● **Action item A**: Reproduce the passage on archaeocyaths from "Discoveries in the" to "a short-lived group.", changing "Lower Cambrian" to "Early Cambrian".
● **Action item B**: Continue the text on archaeocyaths and chordates after its final sentence.

Archaeocyaths
The
Archaeocyaths are an extinct group of sponges that have a controversial history.
Discoveries in the 1960s and 1970s caused re-examination of sponge phylogeny generally,
and comparisons between archaeocyaths and sponges in particular. The result was
the abandonment of the Phylum Archaeocyatha. Present consensus is that archaeocyaths
represent both a clade and a grade--Class Archaeocyatha and the archaeocyathan
morphological grade--within Phylum Porifera. The first archaeocyaths appear roughly
530 million years ago, during the Lower Cambrian and were very important members
of Lower Cambrian environments. They diversified into hundreds of species during
this time period and some of these species contributed greatly to the creation
of the reef systems that supported a wide variety of organisms. Despite their
great success in terms of numbers, the archaeocyaths were a short-lived group.
They were almost completely non-existent by the middle Cambrian, some 10 to 15
million years after their first appearance.
Phylum
Chordata
Phylum
Chordata comprises those animals most often occupying the top of the food chain,
including the fishes, reptiles(included the extinct dinosaurs), reptiles, birds
and mammals (including humans). The Chordates primary common feature is a notochord,
a rod that extending most of the length of the organism. Lying dorsal to the gut
but ventral to the central nervous system, it stiffens the body and acts as support
during locomotion. More specifically, the notochordat should be present at least
during some part of the organisms development. Other common morphologies include
bilateral symmetry, segmented body, a well-developed coelom, a single, dorsal,
hollow nerve cord, usually with an enlarged anterior end (i.e., brain), a tail
projecting beyond (posterior to) the anus at some stage of development, ventral
heart, with dorsal and ventral blood vessels and a closed blood system, a complete
digestive system, and usually, a bony or cartilaginous endoskeleton.

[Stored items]

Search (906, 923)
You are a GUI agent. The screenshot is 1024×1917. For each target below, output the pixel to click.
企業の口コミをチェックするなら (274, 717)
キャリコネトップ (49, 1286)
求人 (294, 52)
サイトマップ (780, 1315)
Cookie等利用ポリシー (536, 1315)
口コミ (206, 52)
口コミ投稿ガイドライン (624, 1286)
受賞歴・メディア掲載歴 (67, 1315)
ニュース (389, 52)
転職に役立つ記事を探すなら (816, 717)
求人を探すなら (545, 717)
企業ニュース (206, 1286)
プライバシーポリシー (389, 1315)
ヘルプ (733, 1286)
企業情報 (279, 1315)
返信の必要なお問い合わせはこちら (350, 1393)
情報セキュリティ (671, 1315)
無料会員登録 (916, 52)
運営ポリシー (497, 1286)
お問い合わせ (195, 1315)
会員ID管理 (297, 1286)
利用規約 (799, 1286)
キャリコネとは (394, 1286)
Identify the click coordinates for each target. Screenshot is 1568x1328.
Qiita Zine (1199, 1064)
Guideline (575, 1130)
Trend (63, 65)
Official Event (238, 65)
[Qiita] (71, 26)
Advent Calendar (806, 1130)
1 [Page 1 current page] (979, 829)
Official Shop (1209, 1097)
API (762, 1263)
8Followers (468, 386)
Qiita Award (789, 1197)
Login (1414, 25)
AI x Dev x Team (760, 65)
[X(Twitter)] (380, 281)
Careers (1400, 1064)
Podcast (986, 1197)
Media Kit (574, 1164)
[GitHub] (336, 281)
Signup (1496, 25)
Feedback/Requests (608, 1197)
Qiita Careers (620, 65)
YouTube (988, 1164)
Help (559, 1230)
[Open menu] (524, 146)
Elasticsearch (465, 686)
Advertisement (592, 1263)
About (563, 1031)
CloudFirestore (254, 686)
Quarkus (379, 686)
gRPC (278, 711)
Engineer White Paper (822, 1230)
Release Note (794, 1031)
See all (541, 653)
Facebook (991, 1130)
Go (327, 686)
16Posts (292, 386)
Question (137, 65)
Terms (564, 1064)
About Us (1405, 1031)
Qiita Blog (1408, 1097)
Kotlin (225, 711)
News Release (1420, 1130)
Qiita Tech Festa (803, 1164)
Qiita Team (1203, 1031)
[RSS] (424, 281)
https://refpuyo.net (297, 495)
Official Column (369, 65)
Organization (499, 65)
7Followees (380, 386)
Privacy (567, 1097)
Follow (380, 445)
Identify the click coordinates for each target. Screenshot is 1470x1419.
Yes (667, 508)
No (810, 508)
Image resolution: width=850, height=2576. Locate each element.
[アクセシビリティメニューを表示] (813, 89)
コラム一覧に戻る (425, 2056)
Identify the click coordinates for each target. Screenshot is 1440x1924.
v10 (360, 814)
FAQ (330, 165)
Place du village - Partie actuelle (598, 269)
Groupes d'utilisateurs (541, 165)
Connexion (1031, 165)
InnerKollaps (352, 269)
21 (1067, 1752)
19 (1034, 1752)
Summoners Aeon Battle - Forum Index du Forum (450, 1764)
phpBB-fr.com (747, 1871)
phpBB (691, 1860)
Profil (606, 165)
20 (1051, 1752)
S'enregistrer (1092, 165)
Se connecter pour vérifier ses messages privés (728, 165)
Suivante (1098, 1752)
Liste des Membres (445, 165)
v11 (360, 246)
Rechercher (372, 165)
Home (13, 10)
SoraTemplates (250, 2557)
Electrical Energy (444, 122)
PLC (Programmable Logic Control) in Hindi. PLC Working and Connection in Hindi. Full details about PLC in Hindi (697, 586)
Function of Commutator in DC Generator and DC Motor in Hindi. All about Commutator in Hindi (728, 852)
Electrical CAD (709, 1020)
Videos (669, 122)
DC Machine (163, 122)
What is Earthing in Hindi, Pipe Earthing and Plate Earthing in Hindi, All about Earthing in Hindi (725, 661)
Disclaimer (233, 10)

● **Task response A**:
Discoveries in the 1960s and 1970s caused re-examination of sponge phylogeny generally,
and comparisons between archaeocyaths and sponges in particular. The result was
the abandonment of the Phylum Archaeocyatha. Present consensus is that archaeocyaths
represent both a clade and a grade--Class Archaeocyatha and the archaeocyathan
morphological grade--within Phylum Porifera. The first archaeocyaths appear roughly
530 million years ago, during the Early Cambrian and were very important members
of Early Cambrian environments. They diversified into hundreds of species during
this time period and some of these species contributed greatly to the creation
of the reef systems that supported a wide variety of organisms. Despite their
great success in terms of numbers, the archaeocyaths were a short-lived group.

● **Task response B**:
Metazoa
The
first multi-celled animals (metazoa) evolved over 600 million years ago
and can be grouped into three categories: sponge-like animals, cnidarians, and
worms. The sponges, and cnidarians (corals and sea anemones), are the most primitive
with about 11 specialized cell types. Worms and higher metazoa have approximately
55 specialized cells.
1)
Sponges are simple multi-celled animals. In general, sponges have open-topped,
sack-like bodies which are fixed to the sea floor. Water is pulled through the
body, and food is filtered out.
2) Cnidarians comprise corals, sea anemones, and jellyfish.Their body plan
resembles a sack with an end that functions as a mouth that can be opened and
closed with tentacles that can be extended to move food to the mouth.
3) Among the simple metazoa, worms are the most advanced, and it is conjectures
that their body was the basis for the evolution of all more advanced life forms.
Worms have a fluid-filled cavity called a coelom inside the body and advanced
variations of this cavity can be seen in all higher animals. In many animals,
it has become the sack which holds the internal organs.
Insects
The
earliest known insects are tiny wingless forms from the early and middle Devonian.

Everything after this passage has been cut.